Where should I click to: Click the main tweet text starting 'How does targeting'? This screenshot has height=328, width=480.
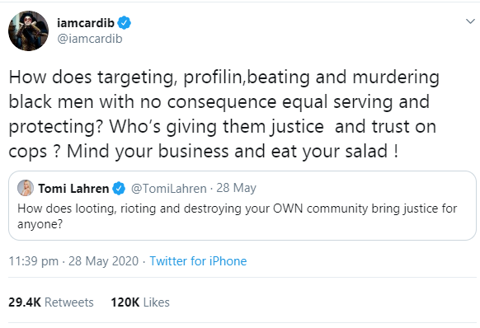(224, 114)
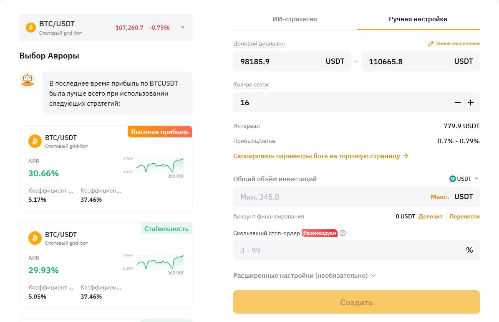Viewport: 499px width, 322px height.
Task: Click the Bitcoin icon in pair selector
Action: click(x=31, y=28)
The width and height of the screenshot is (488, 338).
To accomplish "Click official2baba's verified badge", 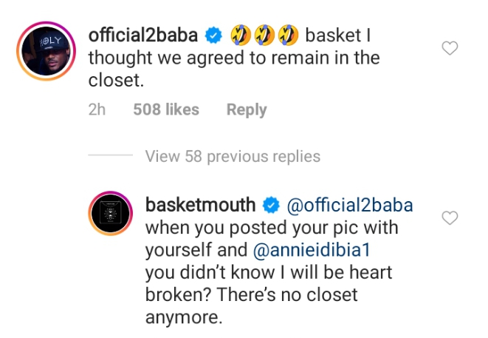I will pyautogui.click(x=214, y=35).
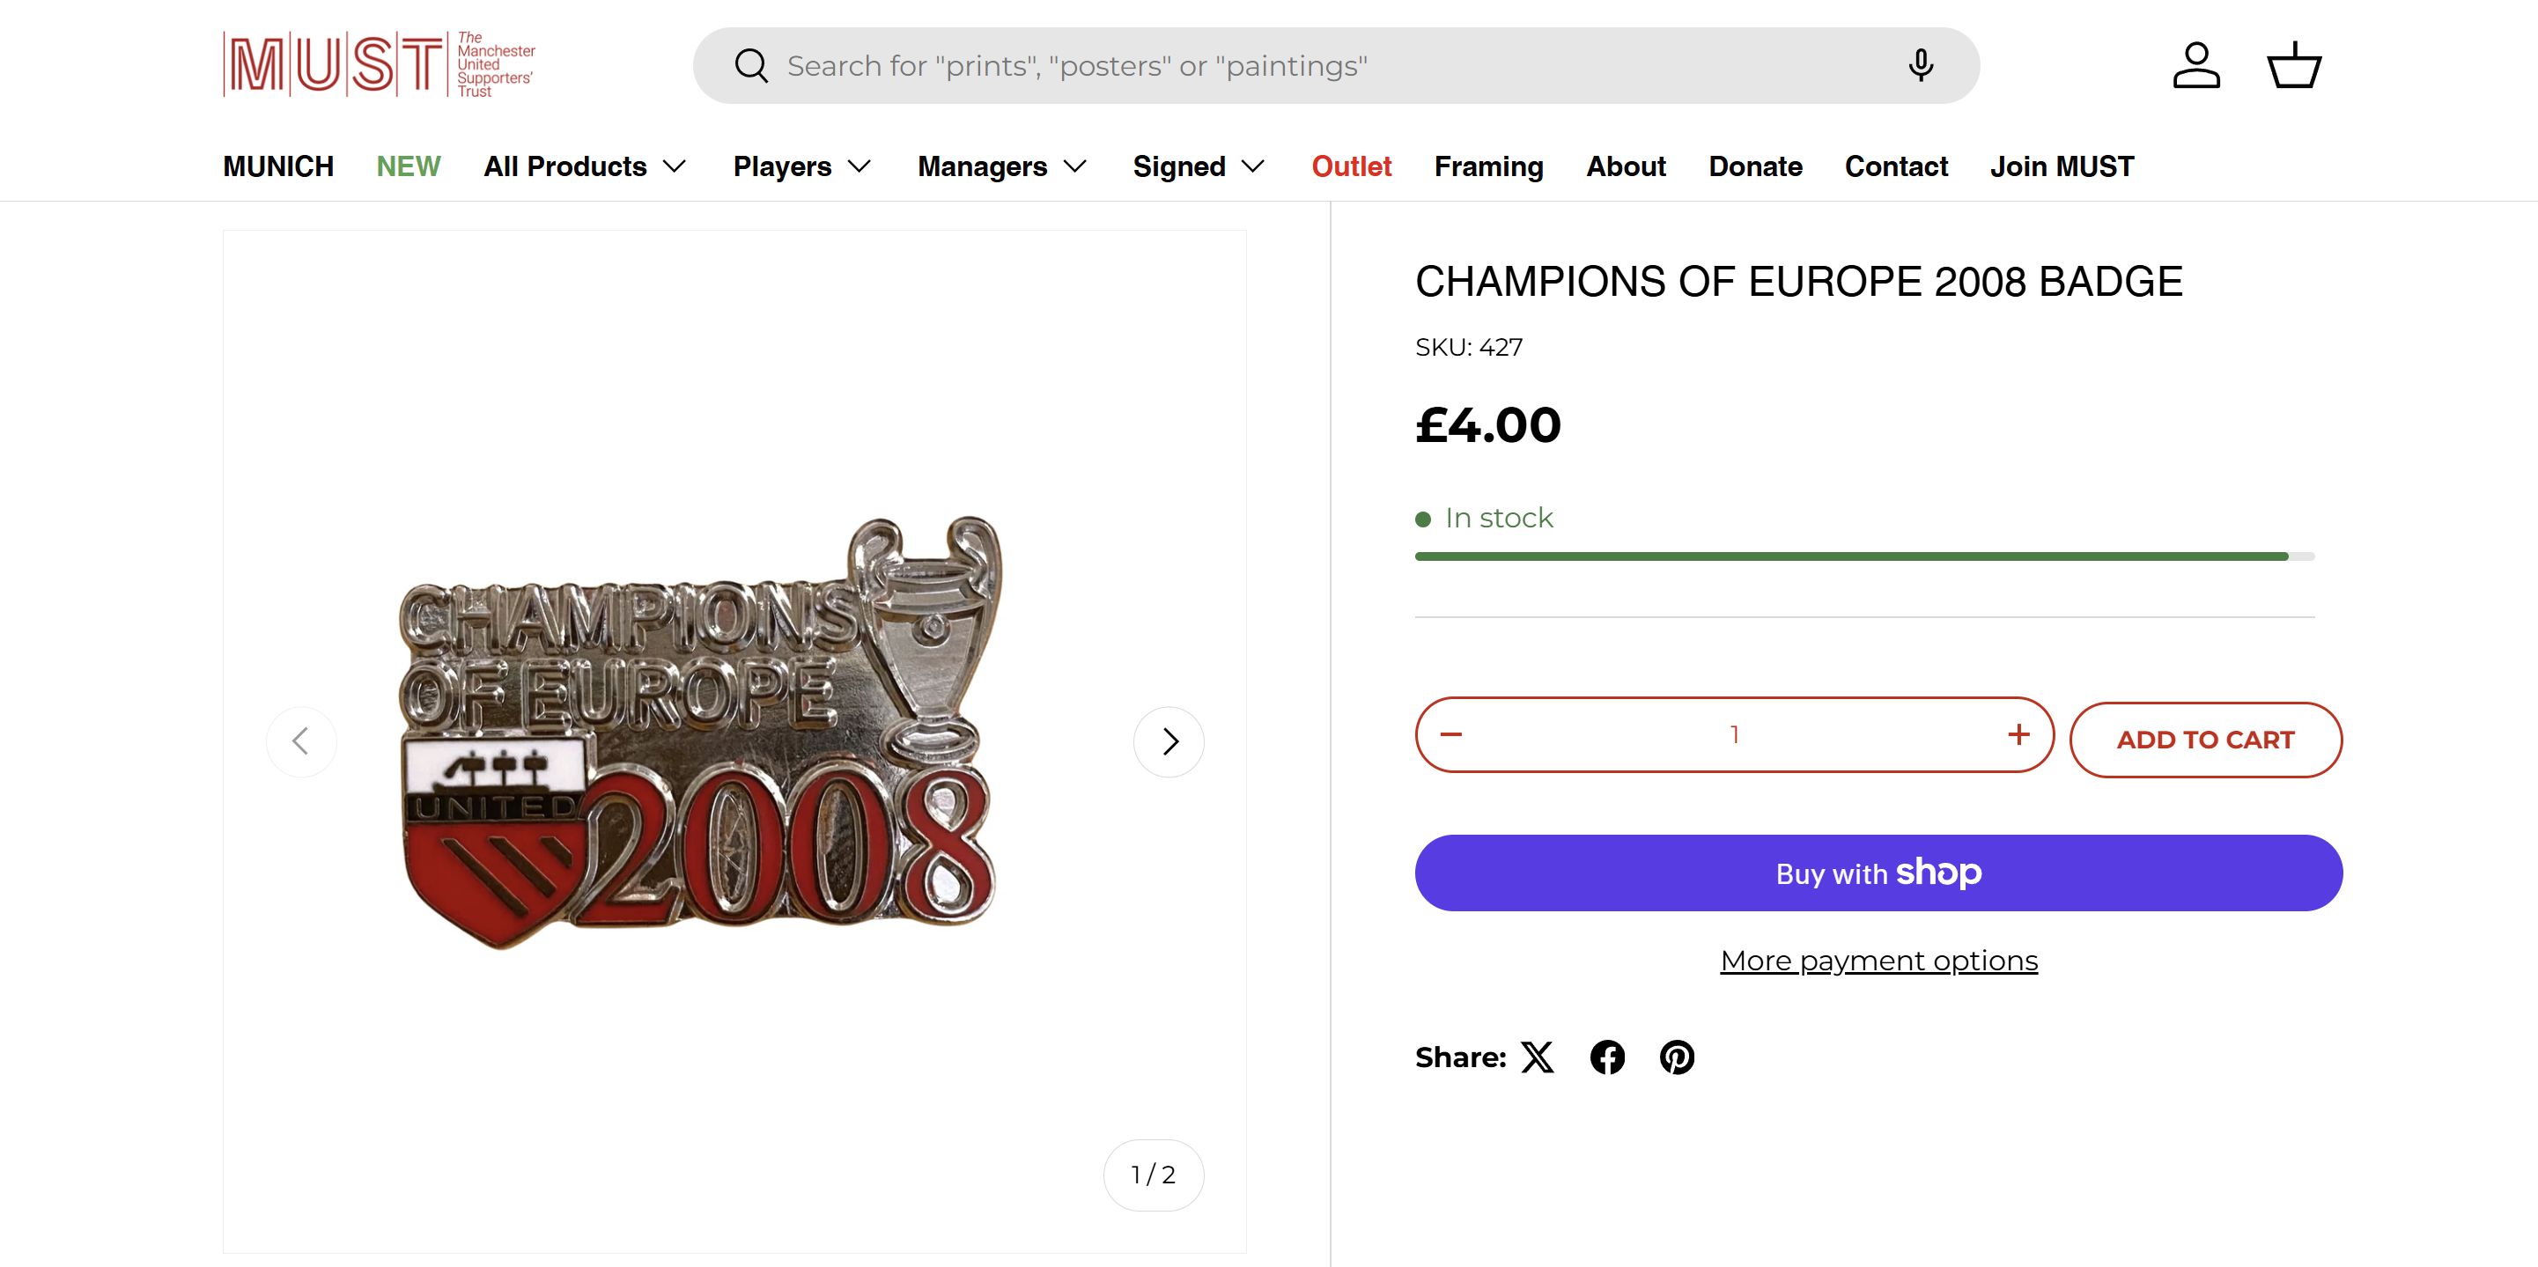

= = = =

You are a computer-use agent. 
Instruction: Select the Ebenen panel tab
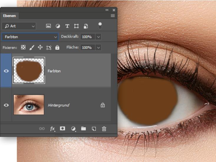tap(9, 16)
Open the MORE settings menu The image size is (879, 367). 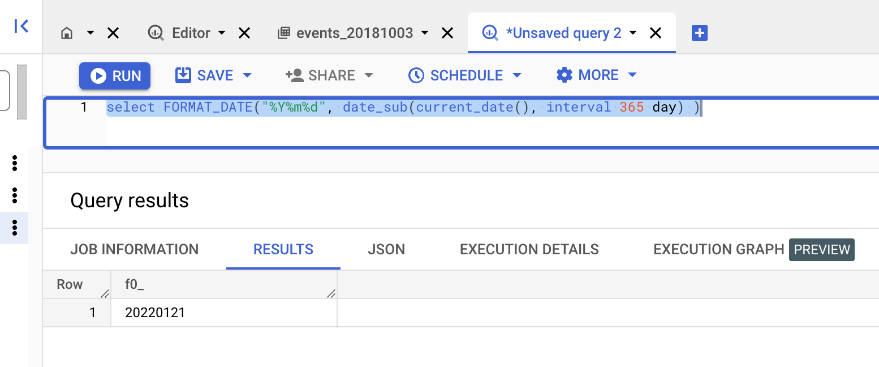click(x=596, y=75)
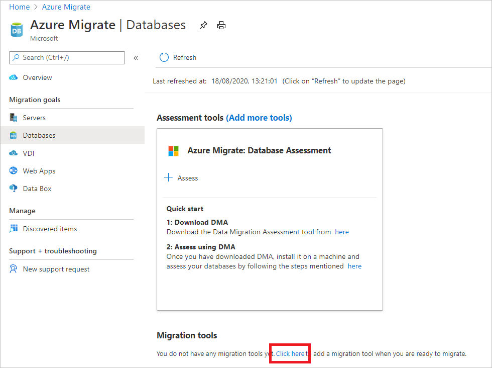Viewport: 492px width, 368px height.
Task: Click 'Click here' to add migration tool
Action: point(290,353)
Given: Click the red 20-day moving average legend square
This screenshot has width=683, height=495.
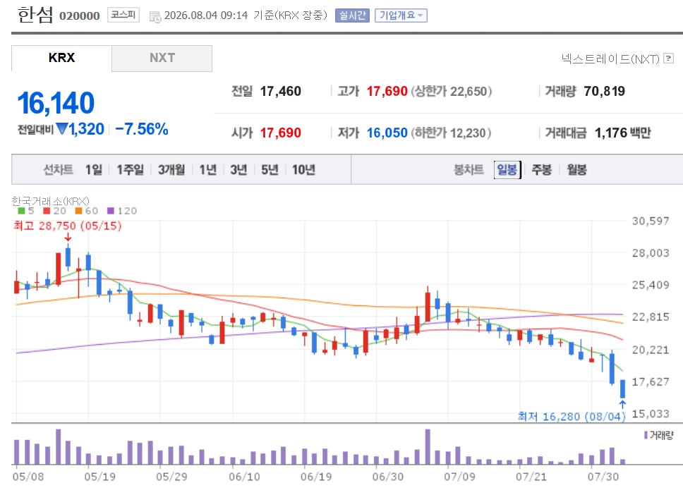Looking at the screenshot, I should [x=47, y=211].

= = = =

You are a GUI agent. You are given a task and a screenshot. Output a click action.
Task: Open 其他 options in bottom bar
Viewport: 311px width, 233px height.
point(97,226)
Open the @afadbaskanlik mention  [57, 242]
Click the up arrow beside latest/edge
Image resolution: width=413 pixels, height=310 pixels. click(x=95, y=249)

= = = =

- [AIM OF THE EXERCISE] Go through the entries above and count the lines containing "agent". Give the number only.

- [EXPECTED ANSWER] 2